:: Extrait fourni ::

Dans les eaux tranquilles du port de Mogán, un simple poisson devient éclat en se plaçant là où la lumière le transforme.

C’était dans le port de Mogán, au sud de Grande Canarie. Je me promenais tranquillement, observant les bateaux qui se balançaient doucement sur l’eau, portés par le rythme lent de la marina. Comme souvent, je me suis approché du bord, pas tant pour regarder les bateaux que pour observer ce qui se passe en dessous. J’ai toujours ce réflexe de scruter l’eau, de chercher s’il n’y a pas un crabe, un poisson, une vie cachée juste sous la surface.


Et ce jour-là, il y avait quelque chose. Un banc de poissons, à fleur d’eau, rassemblé dans une zone mi-ensoleillée, mi-ombragée. Ils étaient nombreux, à se bousculer sans que je sache vraiment pourquoi. Est-ce qu’ils jouaient ? Est-ce qu’ils cherchaient à se nourrir ? Peut-être un peu des deux. Ils se frôlaient, tournaient sur eux-mêmes, dessinaient des formes en mouvement constant, comme une matière vivante.


À l’ombre, leurs corps prenaient une teinte sombre, presque fade. Des poissons simples, presque invisibles. Mais dès qu’ils passaient sous la lumière, tout changeait. Le soleil frappait l’eau à un angle précis, et la surface devenait miroir. Certains poissons se couvraient soudain d’une brillance métallique, une teinte argentée, éclatante, presque irréelle.

:::

Consigne
Recopiez à l'identique, dans l'extrait sur le port de Mogán, tout ce qui va de « Et ce jour-là, il » jusqu'à « une matière vivante. ». Appuyez-vous uniquement sur l'extrait.

:: Données extraites ::

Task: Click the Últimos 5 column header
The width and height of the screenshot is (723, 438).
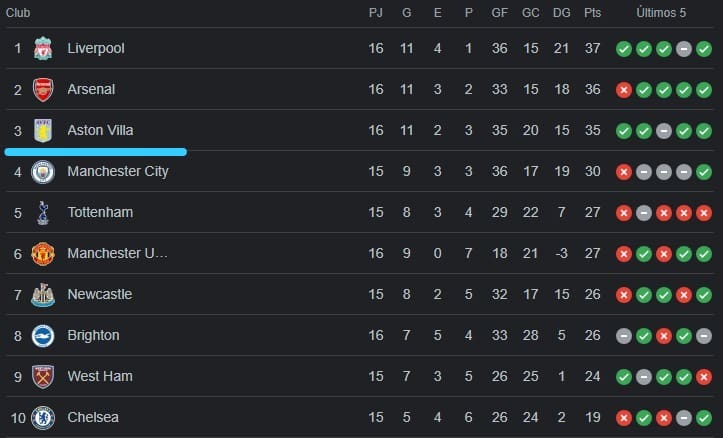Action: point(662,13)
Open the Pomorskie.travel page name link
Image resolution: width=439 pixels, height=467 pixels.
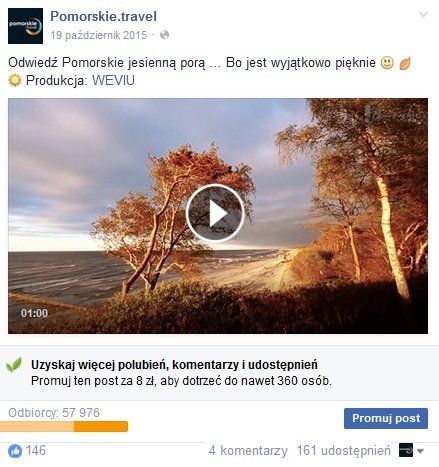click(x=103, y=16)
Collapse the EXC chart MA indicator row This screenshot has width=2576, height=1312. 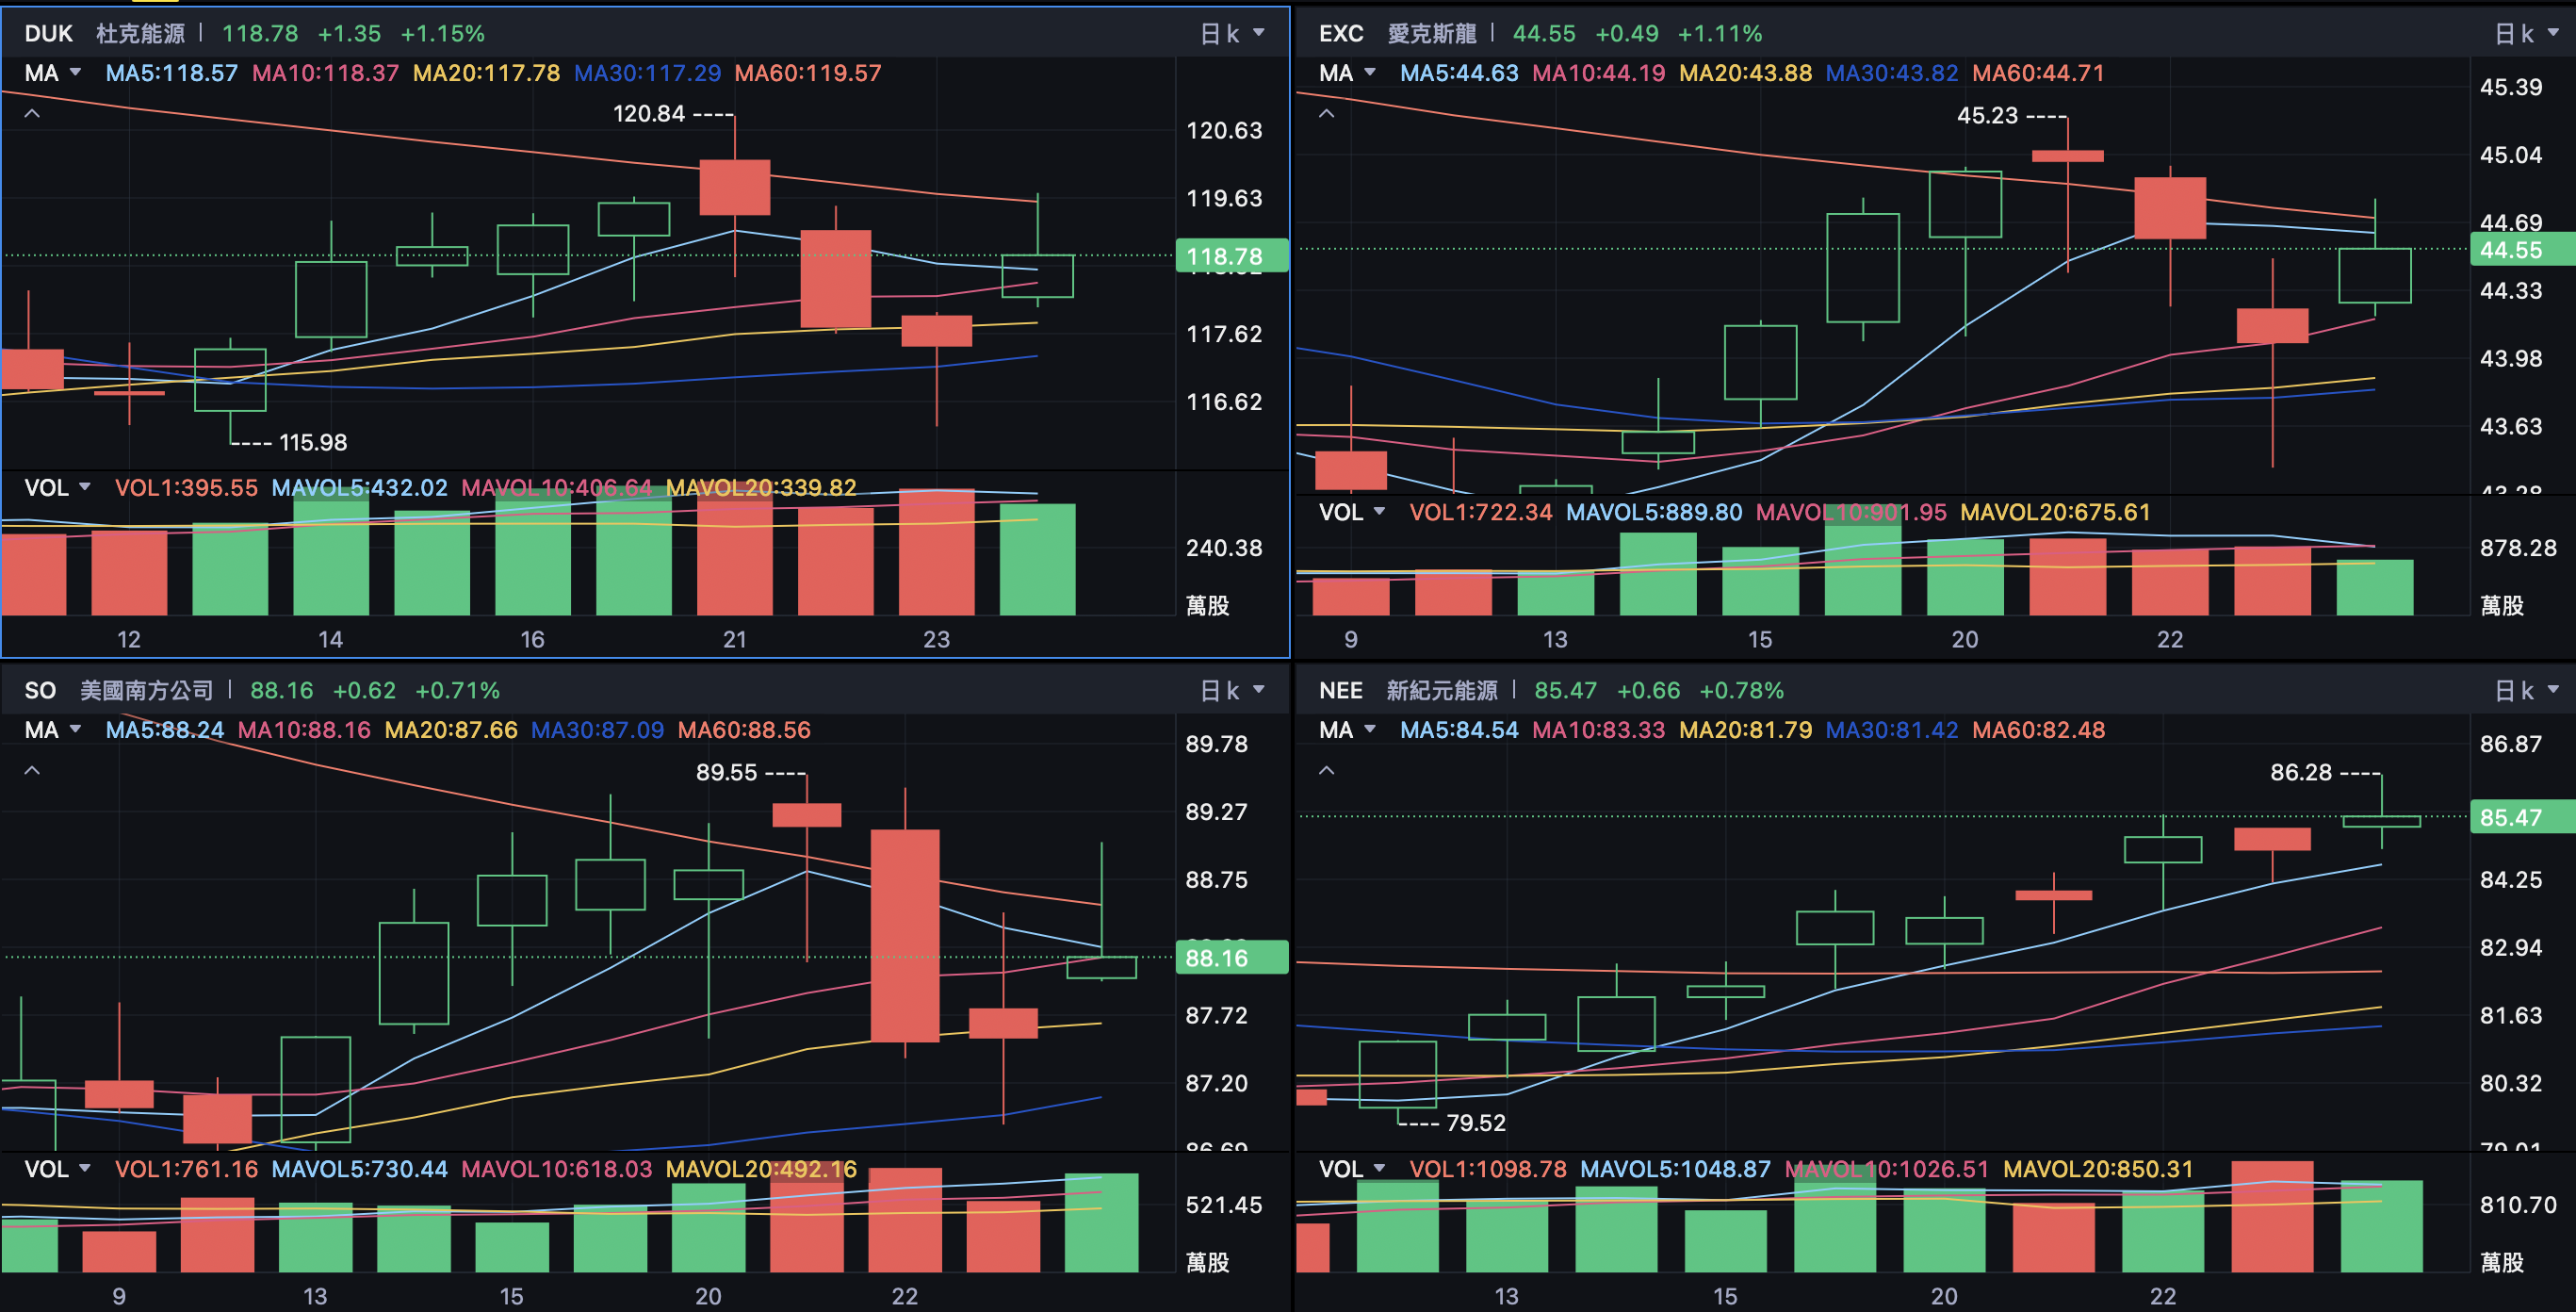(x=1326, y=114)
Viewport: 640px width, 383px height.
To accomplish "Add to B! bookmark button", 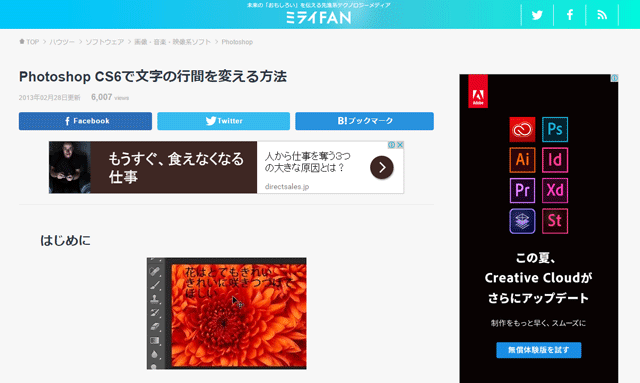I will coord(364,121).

:::

Production attendue
Et ce jour-là, il y avait quelque chose. Un banc de poissons, à fleur d’eau, rassemblé dans une zone mi-ensoleillée, mi-ombragée. Ils étaient nombreux, à se bousculer sans que je sache vraiment pourquoi. Est-ce qu’ils jouaient ? Est-ce qu’ils cherchaient à se nourrir ? Peut-être un peu des deux. Ils se frôlaient, tournaient sur eux-mêmes, dessinaient des formes en mouvement constant, comme une matière vivante.